For telecasts in other countries, the game was produced by Major League Baseball Properties under the name MLB International, with Gary Thorne and Rick Sutcliffe as the English-language announcers. In the U.S., the feed was simulcast by Fox Sports en Español with Spanish-language commentary.

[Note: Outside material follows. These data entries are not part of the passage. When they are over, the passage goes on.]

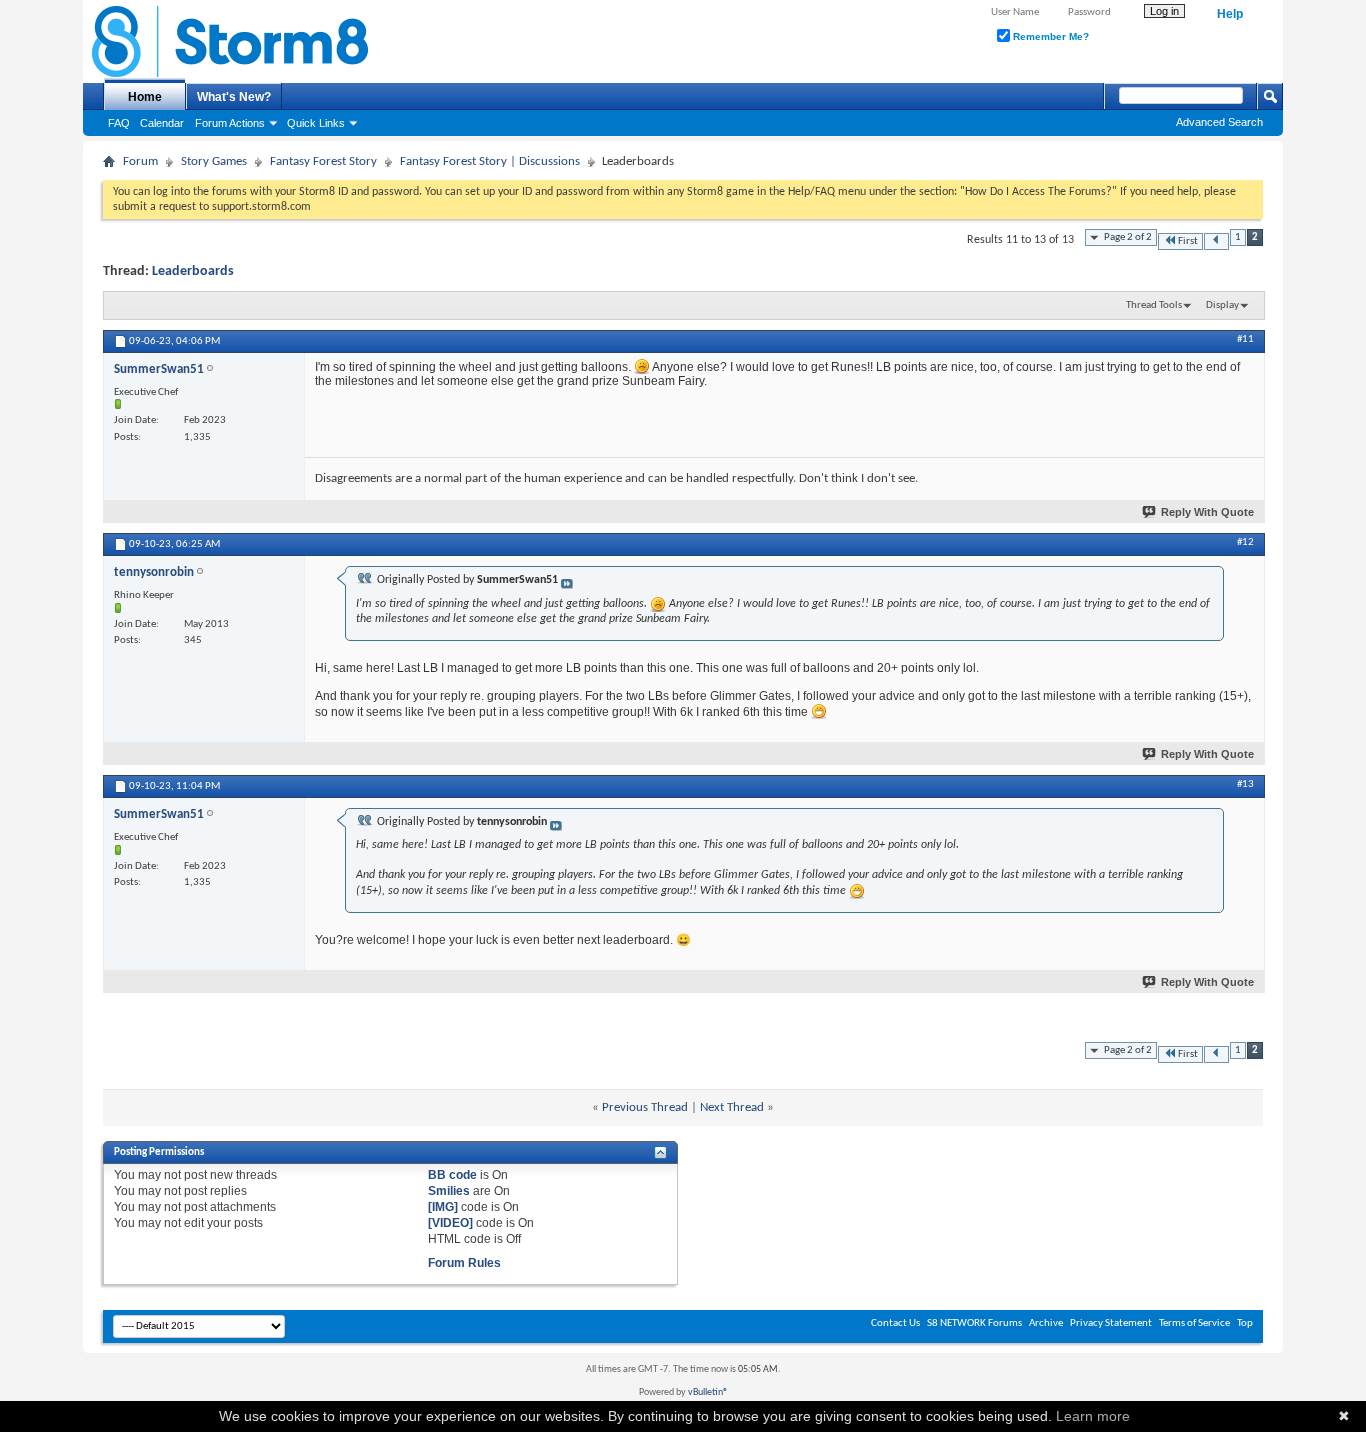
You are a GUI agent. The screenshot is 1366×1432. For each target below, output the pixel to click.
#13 (1245, 784)
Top (1245, 1323)
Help (1230, 14)
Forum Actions (230, 123)
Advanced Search (1219, 122)
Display (1222, 305)
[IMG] (443, 1207)
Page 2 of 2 (1128, 237)
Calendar (162, 123)
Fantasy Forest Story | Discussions (490, 161)
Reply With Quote (1207, 512)
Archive (1046, 1323)
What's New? (234, 97)
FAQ (119, 123)
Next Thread (732, 1107)
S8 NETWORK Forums (974, 1323)
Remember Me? (1049, 36)
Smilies (449, 1191)
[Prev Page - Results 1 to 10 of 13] (1216, 241)
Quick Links (316, 123)
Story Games (214, 161)
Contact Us (895, 1323)
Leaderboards (193, 271)
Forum (140, 161)
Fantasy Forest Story (323, 161)
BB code (452, 1175)
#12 (1245, 542)
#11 (1245, 339)
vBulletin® (708, 1392)
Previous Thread (645, 1107)
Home (145, 97)
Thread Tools (1154, 305)
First (1188, 241)
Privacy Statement (1111, 1323)
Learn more (1093, 1416)
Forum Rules (464, 1263)
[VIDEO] (450, 1223)
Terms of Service (1194, 1323)
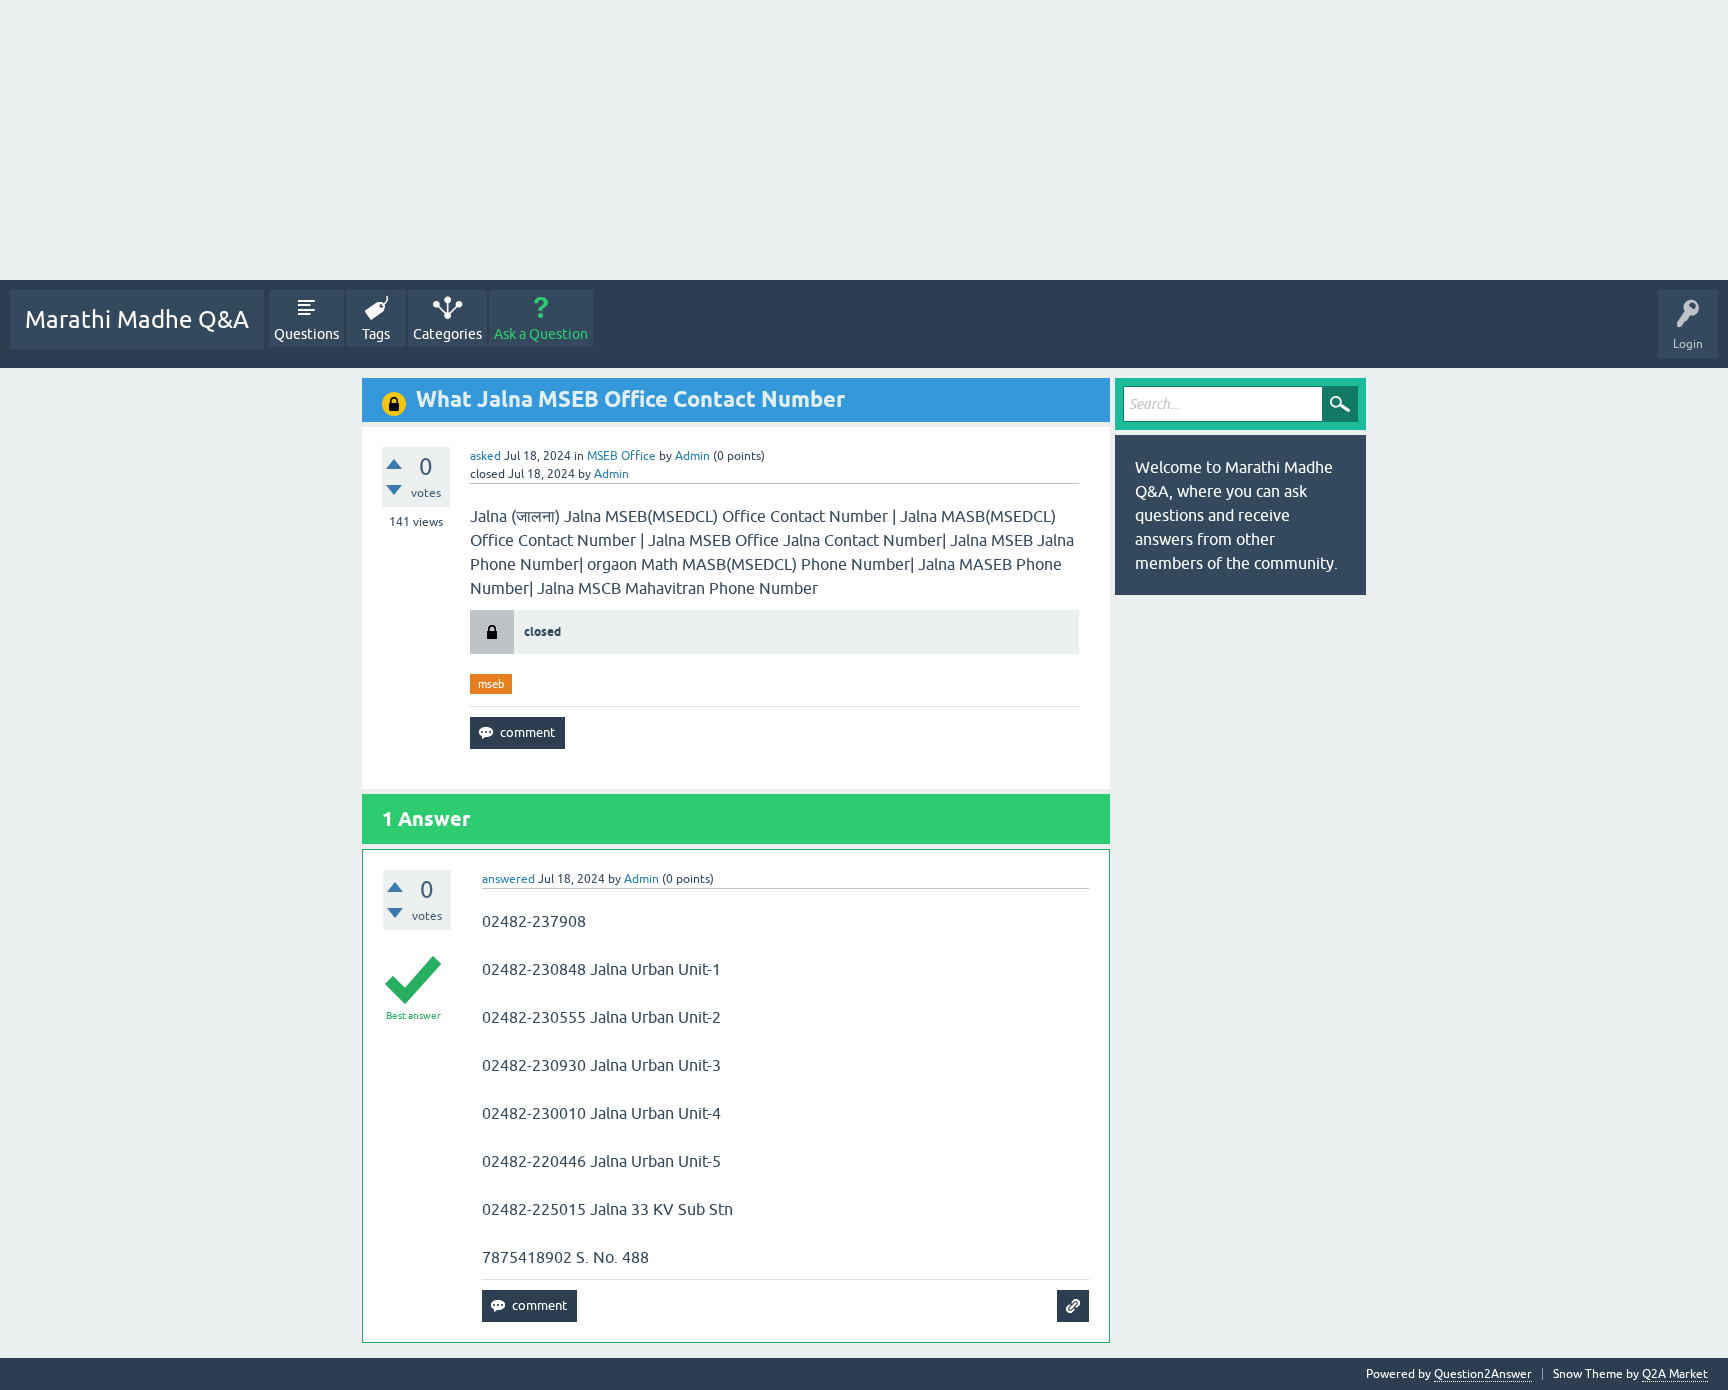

The British rights-holder for this game, five (now known as Channel 5) ended its coverage at 6 a.m. BST with the game still in the 12th inning. The network explained that it had a commitment to carry the children's cartoon show The Wiggles that it could not break. The situation is similar to the infamous Heidi Game on the U.S. network NBC in 1968.

The radio rights in the U.S. were held by ESPN Radio; the announcers were Dan Shulman and Dave Campbell.